I am testing BIRD to put into production to replace several VPN appliances I am using to route to my AWS site. I've never used BIRD before so please forgive ignorance/ If I put a test windows machine behind this routing server I am able to route to my amazon nets and my other networks locally, however I cannot route to the internet.
I can see in my BIRD routing tables an entry for 0.0.0.0/0
bird> show route
0.0.0.0/0 via 204.244.x.x on eth1 [kernel1 15:03] * (10)
172.30.0.176/28 dev eth0 [static1 15:07] ! (200)
192.168.120.0/23 via 204.244.x.x on eth1 [R1 15:03 from 10.0.0.241] * (100/?) [AS7224i]
172.31.5.80/29 dev eth0 [static1 15:07] ! (200)
Would this be causing issues with routing out to the internet from a server in the 172.30.0.176/28 network that is using the router as its default gateway? If so how can I change the routing so that BIRD doesn't try to route internet traffic and only traffic for the internal networks?

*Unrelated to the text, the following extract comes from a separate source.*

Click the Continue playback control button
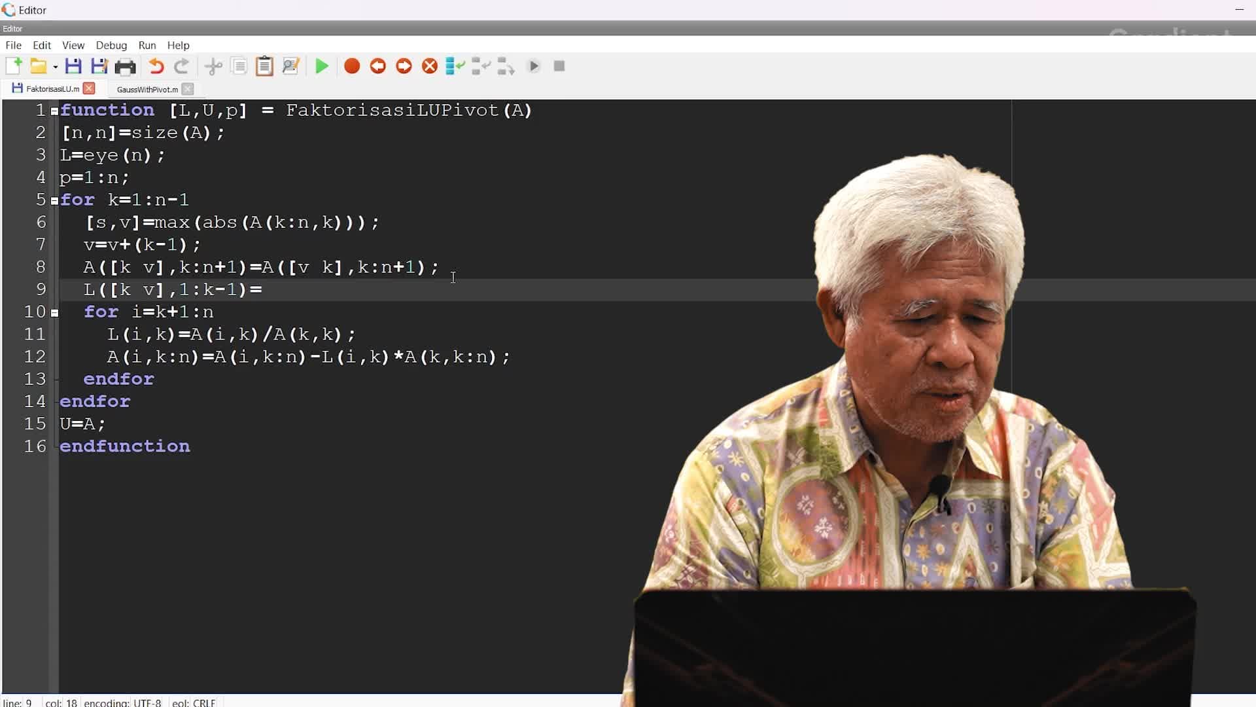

Below is my configurations:
Client machine: IP 172.30.0.188/28 gateway 172.30.0.190
BIRD configuration:
# Configure logging
log syslog all;
log "/var/log/bird.log" all;
log stderr all;
# Override router ID
#router id 10.0.0.245;
function avoid_martians()
prefix set martians;
{
martians = [ 169.254.0.0/16+, 224.0.0.0/4+, 240.0.0.0/4+, 0.0.0.0/32-, 0.0.0.0/0{25,32}, 0.0.0.0/0{0,7} ];
# Avoid RFC1918 networks
if net ~ martians then return false;
return true;
}
function avoid_crappy_prefixes()
{
if net.len < 8 then return false;
if net.len > 24 then return false;
return true;
}
filter bgp_out
{
if net = 192.168.120.0/23 then accept;
else reject;
}
filter bgp_in {
if avoid_martians() && avoid_crappy_prefixes() then accept;
else reject;
}
# Sync bird routing table with kernel
protocol kernel {
learn;
persist;
scan time 20;
export all;
}
# Include device route (warning, a device route is a /32)
protocol device {
scan time 10;
}
protocol static {
route 172.30.0.176/28 via "eth0";
route 172.31.5.80/29 via "eth0";
}
protocol bgp R1 {
local as 65200;
neighbor 10.0.0.241 as 65100;
multihop;
import filter bgp_in;
export filter bgp_out;
}
Router interfaces configuration
# The loopback network interface
auto lo
iface lo inet loopback
# Internal Network
auto eth0
iface eth0 inet static
address 172.30.0.190
netmask 255.255.255.240
# External Network
auto eth1
iface eth1 inet static
address 204.244.x.x
netmask 255.255.255.128
gateway 204.244.x.y
# BGP Router IP
auto eth1:1
iface eth1:1 inet static
address 10.0.0.245
netmask 255.255.255.252
# DAG Network IP
auto eth0:1
iface eth0:1 inet static
address 172.29.0.126
netmask 255.255.255.240
# Test network IP
auto eth0:2
iface eth0:2 inet static
address 172.31.5.81
netmask 255.255.255.248
Best Answer
I've managed to resolve my problem. The issue here was a NAT one. The router was passing through the traffic to the internet not on the public IP of the router but as the internal IP of the machine which is obviously why it wouldnt work. By adding NAT rules for the network I resolved the problem.